Je n'ai pas vu beaucoup de films de Bertrand Tavernier, à mon grand regret. Alors en voici un au passage.
L'histoire s'inspire très fortement de la balade meurtrière à travers la France de Joseph Vacher, un tueur en série de la fin du 19e siècle, qui a violé et tué des dizaines de jeunes adolescents, souvent des bergers et bergères. Ici, on a affaire à Joseph Bouvier (Michel Galabru, formidable), qui vient d'être réformé de l'armée. Alors qu'il pense pouvoir retrouver et se marier avec sa fiancée, cette dernière se refuse finalement à lui. Joseph Bouvier lui tire dessus et tente de se suicider dans la foulée. Les deux victimes survivent et l'amoureux éconduit est envoyé à l'asile. S'il est simple d'esprit, il n'est pas fou pour autant et il est déclaré guéri malgré ses deux balles restées figées dans le crâne. Sa sortie coïncide alors avec une longue période de vagabondage durant laquelle il va commettre ses meurtres. De son côté, le juge Emile Rousseau (Philippe Noiret, excellent) s'intéresse à cette série de crimes, persuadé qu'il s'agit du même auteur. Lorsqu'il arrive enfin à mettre la main sur Joseph Bouvier, pris en flagrant délit, commence alors une longue et subtile négociation pour obtenir de ce dernier des aveux complets...
J'aime :
* Le scénario. Il est passionnant, d'autant plus que cette fameuse histoire criminelle est ainsi fidèlement adaptée des faits réels. Certes, le contexte historique fait que l'enquête policière n'est pas comme ce qu'on connaît de nos jours et en est réduite aux théories du juge Rousseau sur sa carte de France - c'est donc très statique de son côté, mais le charme opère tout de même.
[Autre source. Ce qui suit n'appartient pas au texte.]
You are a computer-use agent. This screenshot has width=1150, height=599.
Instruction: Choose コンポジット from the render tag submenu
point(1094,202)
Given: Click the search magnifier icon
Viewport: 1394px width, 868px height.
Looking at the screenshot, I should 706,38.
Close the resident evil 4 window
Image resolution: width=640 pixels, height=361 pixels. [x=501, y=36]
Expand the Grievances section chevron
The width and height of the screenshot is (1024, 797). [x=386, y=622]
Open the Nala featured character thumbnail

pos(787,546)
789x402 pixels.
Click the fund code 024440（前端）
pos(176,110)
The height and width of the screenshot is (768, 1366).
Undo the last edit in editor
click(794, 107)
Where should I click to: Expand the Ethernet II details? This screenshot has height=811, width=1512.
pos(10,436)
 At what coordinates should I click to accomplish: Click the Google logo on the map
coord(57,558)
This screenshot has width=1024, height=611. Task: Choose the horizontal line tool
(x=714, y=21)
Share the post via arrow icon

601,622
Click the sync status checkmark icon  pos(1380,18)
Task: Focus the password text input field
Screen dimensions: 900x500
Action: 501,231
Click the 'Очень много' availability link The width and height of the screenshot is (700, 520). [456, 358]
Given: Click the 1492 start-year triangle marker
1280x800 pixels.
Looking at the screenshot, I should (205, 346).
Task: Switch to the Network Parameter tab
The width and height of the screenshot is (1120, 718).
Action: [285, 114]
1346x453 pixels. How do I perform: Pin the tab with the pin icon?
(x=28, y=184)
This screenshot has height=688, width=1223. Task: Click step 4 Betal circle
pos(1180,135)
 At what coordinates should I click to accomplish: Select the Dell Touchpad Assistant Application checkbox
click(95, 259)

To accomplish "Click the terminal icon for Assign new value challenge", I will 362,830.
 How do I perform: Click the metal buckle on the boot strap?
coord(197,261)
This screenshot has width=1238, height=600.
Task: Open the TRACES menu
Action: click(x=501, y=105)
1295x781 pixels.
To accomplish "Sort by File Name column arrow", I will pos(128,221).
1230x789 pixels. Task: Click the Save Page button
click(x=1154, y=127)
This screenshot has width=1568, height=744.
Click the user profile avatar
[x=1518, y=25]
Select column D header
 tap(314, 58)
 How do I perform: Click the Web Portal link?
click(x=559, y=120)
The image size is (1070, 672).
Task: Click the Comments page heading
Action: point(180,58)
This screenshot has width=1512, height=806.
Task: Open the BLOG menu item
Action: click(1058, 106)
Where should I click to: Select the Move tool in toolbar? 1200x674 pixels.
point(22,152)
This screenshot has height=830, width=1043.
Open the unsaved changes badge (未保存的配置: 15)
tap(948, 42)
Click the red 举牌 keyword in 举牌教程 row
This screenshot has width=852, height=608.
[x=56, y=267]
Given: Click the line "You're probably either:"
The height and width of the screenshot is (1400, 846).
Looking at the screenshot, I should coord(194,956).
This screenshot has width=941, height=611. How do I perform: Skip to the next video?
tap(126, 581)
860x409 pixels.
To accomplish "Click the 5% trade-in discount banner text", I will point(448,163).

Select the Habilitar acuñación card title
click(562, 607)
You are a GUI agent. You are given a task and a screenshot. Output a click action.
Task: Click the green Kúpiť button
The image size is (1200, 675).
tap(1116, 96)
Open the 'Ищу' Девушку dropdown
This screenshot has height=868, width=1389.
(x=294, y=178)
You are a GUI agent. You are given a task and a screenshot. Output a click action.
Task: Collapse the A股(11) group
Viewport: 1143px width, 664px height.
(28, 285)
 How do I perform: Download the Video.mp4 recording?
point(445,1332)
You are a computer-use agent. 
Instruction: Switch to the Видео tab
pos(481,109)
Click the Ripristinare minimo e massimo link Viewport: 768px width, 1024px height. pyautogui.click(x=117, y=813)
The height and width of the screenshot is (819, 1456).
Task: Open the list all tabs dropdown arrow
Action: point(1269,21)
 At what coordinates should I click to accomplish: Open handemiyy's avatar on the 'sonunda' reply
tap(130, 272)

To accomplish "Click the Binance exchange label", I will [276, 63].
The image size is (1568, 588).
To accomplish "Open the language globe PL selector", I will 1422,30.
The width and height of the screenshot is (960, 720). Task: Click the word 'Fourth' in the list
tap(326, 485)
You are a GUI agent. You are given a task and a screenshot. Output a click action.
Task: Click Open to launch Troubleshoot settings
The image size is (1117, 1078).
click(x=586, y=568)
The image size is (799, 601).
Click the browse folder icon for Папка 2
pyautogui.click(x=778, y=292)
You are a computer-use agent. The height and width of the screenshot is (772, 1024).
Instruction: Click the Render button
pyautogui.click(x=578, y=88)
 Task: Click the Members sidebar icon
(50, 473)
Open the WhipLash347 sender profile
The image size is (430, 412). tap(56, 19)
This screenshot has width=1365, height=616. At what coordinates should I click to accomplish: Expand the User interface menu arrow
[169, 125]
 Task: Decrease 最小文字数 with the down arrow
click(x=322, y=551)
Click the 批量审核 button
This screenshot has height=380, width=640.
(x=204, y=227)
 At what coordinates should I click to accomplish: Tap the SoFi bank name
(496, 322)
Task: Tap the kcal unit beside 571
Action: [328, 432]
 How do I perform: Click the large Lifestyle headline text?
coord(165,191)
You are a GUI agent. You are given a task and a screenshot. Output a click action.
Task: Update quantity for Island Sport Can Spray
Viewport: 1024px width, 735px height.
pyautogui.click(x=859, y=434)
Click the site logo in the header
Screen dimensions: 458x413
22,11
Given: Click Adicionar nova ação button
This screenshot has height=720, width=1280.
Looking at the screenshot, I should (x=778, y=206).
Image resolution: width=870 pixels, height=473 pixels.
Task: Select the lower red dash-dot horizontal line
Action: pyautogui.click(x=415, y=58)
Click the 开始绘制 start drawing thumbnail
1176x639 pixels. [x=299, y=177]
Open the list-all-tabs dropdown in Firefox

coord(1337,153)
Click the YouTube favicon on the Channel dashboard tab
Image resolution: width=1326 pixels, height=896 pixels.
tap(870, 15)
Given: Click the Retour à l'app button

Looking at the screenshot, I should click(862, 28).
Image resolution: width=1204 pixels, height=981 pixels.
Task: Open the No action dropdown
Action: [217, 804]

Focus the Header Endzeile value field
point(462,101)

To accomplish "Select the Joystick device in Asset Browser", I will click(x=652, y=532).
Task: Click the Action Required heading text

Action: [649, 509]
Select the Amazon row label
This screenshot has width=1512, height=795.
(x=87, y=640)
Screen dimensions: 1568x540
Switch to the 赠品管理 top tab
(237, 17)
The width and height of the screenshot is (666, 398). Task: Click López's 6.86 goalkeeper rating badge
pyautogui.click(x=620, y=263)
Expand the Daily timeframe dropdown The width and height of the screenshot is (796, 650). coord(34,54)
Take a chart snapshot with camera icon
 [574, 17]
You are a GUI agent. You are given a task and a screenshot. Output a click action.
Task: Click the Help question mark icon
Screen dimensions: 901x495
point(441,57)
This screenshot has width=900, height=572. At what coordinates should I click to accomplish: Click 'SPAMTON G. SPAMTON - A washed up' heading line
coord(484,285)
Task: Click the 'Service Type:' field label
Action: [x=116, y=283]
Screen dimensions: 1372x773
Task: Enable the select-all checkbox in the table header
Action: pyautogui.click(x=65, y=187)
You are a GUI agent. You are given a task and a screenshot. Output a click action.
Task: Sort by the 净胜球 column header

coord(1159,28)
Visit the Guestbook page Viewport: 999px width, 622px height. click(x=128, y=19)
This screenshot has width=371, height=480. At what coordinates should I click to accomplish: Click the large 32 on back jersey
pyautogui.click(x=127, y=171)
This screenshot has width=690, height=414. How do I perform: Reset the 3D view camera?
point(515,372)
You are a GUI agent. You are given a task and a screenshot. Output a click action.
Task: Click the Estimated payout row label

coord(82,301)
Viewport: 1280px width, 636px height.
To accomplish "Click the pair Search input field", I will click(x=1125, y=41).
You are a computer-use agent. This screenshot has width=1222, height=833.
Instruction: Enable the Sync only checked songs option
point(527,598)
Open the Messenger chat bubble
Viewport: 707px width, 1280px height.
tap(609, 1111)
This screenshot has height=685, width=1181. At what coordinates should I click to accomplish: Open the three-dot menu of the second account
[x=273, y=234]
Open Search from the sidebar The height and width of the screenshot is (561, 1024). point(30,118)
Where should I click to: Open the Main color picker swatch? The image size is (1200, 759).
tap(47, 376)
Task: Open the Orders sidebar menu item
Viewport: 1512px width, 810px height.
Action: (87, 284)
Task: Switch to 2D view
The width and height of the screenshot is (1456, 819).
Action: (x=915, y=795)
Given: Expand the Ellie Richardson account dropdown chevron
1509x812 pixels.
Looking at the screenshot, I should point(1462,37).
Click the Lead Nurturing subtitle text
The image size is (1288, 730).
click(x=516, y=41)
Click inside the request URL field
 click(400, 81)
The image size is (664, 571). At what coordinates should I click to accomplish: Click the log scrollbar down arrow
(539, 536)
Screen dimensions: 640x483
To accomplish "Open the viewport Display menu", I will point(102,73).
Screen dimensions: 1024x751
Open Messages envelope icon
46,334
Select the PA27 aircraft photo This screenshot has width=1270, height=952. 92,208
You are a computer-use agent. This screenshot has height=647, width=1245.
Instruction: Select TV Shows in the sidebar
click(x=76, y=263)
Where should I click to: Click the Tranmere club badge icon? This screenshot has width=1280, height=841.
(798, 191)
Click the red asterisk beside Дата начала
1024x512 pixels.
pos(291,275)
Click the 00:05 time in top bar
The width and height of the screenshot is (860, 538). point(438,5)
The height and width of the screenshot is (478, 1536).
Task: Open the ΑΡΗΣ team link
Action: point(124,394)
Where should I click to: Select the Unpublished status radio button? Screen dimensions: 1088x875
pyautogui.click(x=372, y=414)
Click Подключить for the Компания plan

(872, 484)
* Le casting. Un duel de monstres sacrés à l'affiche avec le facétieux Philippe Noiret face à un Michel Galabru dans un rôle très loin de ses personnages comiques un peu idiots. Ici, il joue une autre sorte d'idiot justement, dans la noirceur et il tient sans doute ici son meilleur rôle (récompensé d'un César). Longtemps séparés, ils "s'affrontent" dans la dernière partie dans un délicieux jeu de poker menteur. De solides seconds rôles également à l'image de Jean-Claude Brialy et Isabelle Huppert.
* Les décors. Dans la partie qui suit Joseph Bouvier, une grande place est donnée aux extérieurs puisqu'il se balade à travers les campagnes, et tous ces environnements naturels, notamment en Ardèche, sont superbes.
* La transposition. Ce n'est pas qu'un film d'époque avec costumes et décors, Bertrand Tavernier va plus loin en retranscrivant également tout le contexte politique et social (époque post-Commune de Paris, grèves, etc.) de manière très juste.
J'aime pas :
* Comme je le disais dans mon commentaire sur le scénario, trop habitué aux thrillers d'aujourd'hui avec leurs enquêtes haletantes, on peut ressentir ce manque d'une chasse à l'homme à travers les campagnes françaises. Cela fait qu'avant la rencontre des deux protagonistes principaux, la partie sur le juge peut paraître un peu trop bavarde et manquant d'action. Une fois leur réunion effective, c'est peut-être un peu long également.
"Le Juge et l'assassin" reste néanmoins un film passionnant, qui m'a donné envie d'en lire plus sur l'histoire de ce terrifiant Joseph Vacher. Bertrand Tavernier, dans l'une de ses premières oeuvres, filme déjà avec maestria cette quête immorale d'un homme malade et violent dont les pulsions non contrôlées vont le pousser à commettre ces crimes sordides. Du grand art.